• [Goal of the exercise]
Arrange the rows below as a Markdown table with two columns, Index and Text. Give each nonblank row its own number and its full line, and leave out the blank lines.

§ §

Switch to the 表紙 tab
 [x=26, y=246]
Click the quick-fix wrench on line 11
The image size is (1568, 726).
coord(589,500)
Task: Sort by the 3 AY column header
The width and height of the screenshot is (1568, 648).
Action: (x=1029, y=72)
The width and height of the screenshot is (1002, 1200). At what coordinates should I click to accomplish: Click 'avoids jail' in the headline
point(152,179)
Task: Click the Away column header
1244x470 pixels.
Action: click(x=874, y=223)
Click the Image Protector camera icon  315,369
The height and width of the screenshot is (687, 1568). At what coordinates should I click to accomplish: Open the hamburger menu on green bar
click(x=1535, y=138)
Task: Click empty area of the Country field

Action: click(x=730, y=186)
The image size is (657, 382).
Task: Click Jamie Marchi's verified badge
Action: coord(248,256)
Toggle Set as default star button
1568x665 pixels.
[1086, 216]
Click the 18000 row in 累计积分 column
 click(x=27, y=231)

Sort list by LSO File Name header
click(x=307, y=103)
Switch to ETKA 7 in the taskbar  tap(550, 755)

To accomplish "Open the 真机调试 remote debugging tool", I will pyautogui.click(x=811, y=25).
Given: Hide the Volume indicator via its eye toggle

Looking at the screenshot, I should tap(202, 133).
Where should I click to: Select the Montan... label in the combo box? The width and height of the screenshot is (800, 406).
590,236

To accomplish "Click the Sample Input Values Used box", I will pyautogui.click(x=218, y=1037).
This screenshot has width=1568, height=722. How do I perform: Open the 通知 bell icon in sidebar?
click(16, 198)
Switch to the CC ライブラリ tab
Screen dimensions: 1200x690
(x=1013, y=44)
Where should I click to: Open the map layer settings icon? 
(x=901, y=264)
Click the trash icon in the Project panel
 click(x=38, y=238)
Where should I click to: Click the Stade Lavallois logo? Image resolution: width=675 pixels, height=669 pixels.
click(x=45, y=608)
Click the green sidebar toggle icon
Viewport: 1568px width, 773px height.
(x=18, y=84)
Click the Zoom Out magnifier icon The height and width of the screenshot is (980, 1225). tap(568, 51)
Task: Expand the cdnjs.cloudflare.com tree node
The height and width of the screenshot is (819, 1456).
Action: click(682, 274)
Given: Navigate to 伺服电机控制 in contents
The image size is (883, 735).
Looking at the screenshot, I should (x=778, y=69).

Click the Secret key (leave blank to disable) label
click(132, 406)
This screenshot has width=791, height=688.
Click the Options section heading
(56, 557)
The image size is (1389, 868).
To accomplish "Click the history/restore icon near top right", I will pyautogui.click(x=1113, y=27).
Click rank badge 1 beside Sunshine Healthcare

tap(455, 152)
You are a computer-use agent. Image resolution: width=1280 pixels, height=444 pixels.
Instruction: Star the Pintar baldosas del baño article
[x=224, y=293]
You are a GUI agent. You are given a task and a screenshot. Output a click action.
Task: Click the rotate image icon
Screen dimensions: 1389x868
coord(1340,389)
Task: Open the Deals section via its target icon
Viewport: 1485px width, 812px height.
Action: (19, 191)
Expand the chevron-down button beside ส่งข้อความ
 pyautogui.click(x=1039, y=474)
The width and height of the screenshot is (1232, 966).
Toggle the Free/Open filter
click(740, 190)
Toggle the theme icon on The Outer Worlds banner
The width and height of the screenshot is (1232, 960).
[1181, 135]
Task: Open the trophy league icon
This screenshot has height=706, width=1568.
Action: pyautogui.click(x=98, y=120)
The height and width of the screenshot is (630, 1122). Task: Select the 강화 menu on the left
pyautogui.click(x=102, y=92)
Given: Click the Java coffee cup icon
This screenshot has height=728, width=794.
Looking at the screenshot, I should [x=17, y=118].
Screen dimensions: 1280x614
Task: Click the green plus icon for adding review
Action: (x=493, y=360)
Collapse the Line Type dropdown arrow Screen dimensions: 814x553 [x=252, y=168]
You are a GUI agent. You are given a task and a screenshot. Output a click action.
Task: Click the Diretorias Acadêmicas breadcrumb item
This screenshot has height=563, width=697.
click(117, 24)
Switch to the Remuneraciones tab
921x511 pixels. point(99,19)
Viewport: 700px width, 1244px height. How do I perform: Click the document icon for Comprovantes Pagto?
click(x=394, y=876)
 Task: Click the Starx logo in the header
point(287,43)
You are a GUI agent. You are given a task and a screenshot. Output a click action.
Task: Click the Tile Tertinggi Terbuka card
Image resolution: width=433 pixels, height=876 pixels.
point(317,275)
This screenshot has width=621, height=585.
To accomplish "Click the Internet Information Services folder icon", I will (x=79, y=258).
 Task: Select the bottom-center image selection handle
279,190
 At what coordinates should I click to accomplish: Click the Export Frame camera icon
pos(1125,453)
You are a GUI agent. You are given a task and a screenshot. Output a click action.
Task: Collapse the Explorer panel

§ §

• [Correct output]
| Index | Text |
|---|---|
| 1 | Switch to the 表紙 tab |
| 2 |  [x=26, y=246] |
| 3 | Click the quick-fix wrench on line 11 |
| 4 | The image size is (1568, 726). |
| 5 | coord(589,500) |
| 6 | Task: Sort by the 3 AY column header |
| 7 | The width and height of the screenshot is (1568, 648). |
| 8 | Action: (x=1029, y=72) |
| 9 | The width and height of the screenshot is (1002, 1200). At what coordinates should I click to accomplish: Click 'avoids jail' in the headline |
| 10 | point(152,179) |
| 11 | Task: Click the Away column header |
| 12 | 1244x470 pixels. |
| 13 | Action: click(x=874, y=223) |
| 14 | Click the Image Protector camera icon  315,369 |
| 15 | The height and width of the screenshot is (687, 1568). At what coordinates should I click to accomplish: Open the hamburger menu on green bar |
| 16 | click(x=1535, y=138) |
| 17 | Task: Click empty area of the Country field |
| 18 | Action: click(x=730, y=186) |
| 19 | The image size is (657, 382). |
| 20 | Task: Click Jamie Marchi's verified badge |
| 21 | Action: coord(248,256) |
| 22 | Toggle Set as default star button |
| 23 | 1568x665 pixels. |
| 24 | [1086, 216] |
| 25 | Click the 18000 row in 累计积分 column |
| 26 |  click(x=27, y=231) |
| 27 | Sort list by LSO File Name header |
| 28 | click(x=307, y=103) |
| 29 | Switch to ETKA 7 in the taskbar  tap(550, 755) |
| 30 | To accomplish "Open the 真机调试 remote debugging tool", I will pyautogui.click(x=811, y=25). |
| 31 | Given: Hide the Volume indicator via its eye toggle |
| 32 | Looking at the screenshot, I should tap(202, 133). |
| 33 | Where should I click to: Select the Montan... label in the combo box? The width and height of the screenshot is (800, 406). |
| 34 | 590,236 |
| 35 | To accomplish "Click the Sample Input Values Used box", I will pyautogui.click(x=218, y=1037). |
| 36 | This screenshot has width=1568, height=722. How do I perform: Open the 通知 bell icon in sidebar? |
| 37 | click(16, 198) |
| 38 | Switch to the CC ライブラリ tab |
| 39 | Screen dimensions: 1200x690 |
| 40 | (x=1013, y=44) |
| 41 | Where should I click to: Open the map layer settings icon?  |
| 42 | (x=901, y=264) |
| 43 | Click the trash icon in the Project panel |
| 44 |  click(x=38, y=238) |
| 45 | Where should I click to: Click the Stade Lavallois logo? Image resolution: width=675 pixels, height=669 pixels. |
| 46 | click(x=45, y=608) |
| 47 | Click the green sidebar toggle icon |
| 48 | Viewport: 1568px width, 773px height. |
| 49 | (x=18, y=84) |
| 50 | Click the Zoom Out magnifier icon The height and width of the screenshot is (980, 1225). tap(568, 51) |
| 51 | Task: Expand the cdnjs.cloudflare.com tree node |
| 52 | The height and width of the screenshot is (819, 1456). |
| 53 | Action: click(682, 274) |
| 54 | Given: Navigate to 伺服电机控制 in contents |
| 55 | The image size is (883, 735). |
| 56 | Looking at the screenshot, I should (x=778, y=69). |
| 57 | Click the Secret key (leave blank to disable) label |
| 58 | click(132, 406) |
| 59 | This screenshot has width=791, height=688. |
| 60 | Click the Options section heading |
| 61 | (56, 557) |
| 62 | The image size is (1389, 868). |
| 63 | To accomplish "Click the history/restore icon near top right", I will pyautogui.click(x=1113, y=27). |
| 64 | Click rank badge 1 beside Sunshine Healthcare |
| 65 | tap(455, 152) |
| 66 | You are a computer-use agent. Image resolution: width=1280 pixels, height=444 pixels. |
| 67 | Instruction: Star the Pintar baldosas del baño article |
| 68 | [x=224, y=293] |
| 69 | You are a GUI agent. You are given a task and a screenshot. Output a click action. |
| 70 | Task: Click the rotate image icon |
| 71 | Screen dimensions: 1389x868 |
| 72 | coord(1340,389) |
| 73 | Task: Open the Deals section via its target icon |
| 74 | Viewport: 1485px width, 812px height. |
| 75 | Action: (19, 191) |
| 76 | Expand the chevron-down button beside ส่งข้อความ |
| 77 |  pyautogui.click(x=1039, y=474) |
| 78 | The width and height of the screenshot is (1232, 966). |
| 79 | Toggle the Free/Open filter |
| 80 | click(740, 190) |
| 81 | Toggle the theme icon on The Outer Worlds banner |
| 82 | The width and height of the screenshot is (1232, 960). |
| 83 | [1181, 135] |
| 84 | Task: Open the trophy league icon |
| 85 | This screenshot has height=706, width=1568. |
| 86 | Action: pyautogui.click(x=98, y=120) |
| 87 | The height and width of the screenshot is (630, 1122). Task: Select the 강화 menu on the left |
| 88 | pyautogui.click(x=102, y=92) |
| 89 | Given: Click the Java coffee cup icon |
| 90 | This screenshot has height=728, width=794. |
| 91 | Looking at the screenshot, I should [x=17, y=118]. |
| 92 | Screen dimensions: 1280x614 |
| 93 | Task: Click the green plus icon for adding review |
| 94 | Action: (x=493, y=360) |
| 95 | Collapse the Line Type dropdown arrow Screen dimensions: 814x553 [x=252, y=168] |
| 96 | You are a GUI agent. You are given a task and a screenshot. Output a click action. |
| 97 | Task: Click the Diretorias Acadêmicas breadcrumb item |
| 98 | This screenshot has height=563, width=697. |
| 99 | click(117, 24) |
| 100 | Switch to the Remuneraciones tab |
| 101 | 921x511 pixels. point(99,19) |
| 102 | Viewport: 700px width, 1244px height. How do I perform: Click the document icon for Comprovantes Pagto? |
| 103 | click(x=394, y=876) |
| 104 |  Task: Click the Starx logo in the header |
| 105 | point(287,43) |
| 106 | You are a GUI agent. You are given a task and a screenshot. Output a click action. |
| 107 | Task: Click the Tile Tertinggi Terbuka card |
| 108 | Image resolution: width=433 pixels, height=876 pixels. |
| 109 | point(317,275) |
| 110 | This screenshot has width=621, height=585. |
| 111 | To accomplish "Click the Internet Information Services folder icon", I will (x=79, y=258). |
| 112 |  Task: Select the bottom-center image selection handle |
| 113 | 279,190 |
| 114 |  At what coordinates should I click to accomplish: Click the Export Frame camera icon |
| 115 | pos(1125,453) |
| 116 | You are a GUI agent. You are given a task and a screenshot. Output a click action. |
| 117 | Task: Collapse the Explorer panel |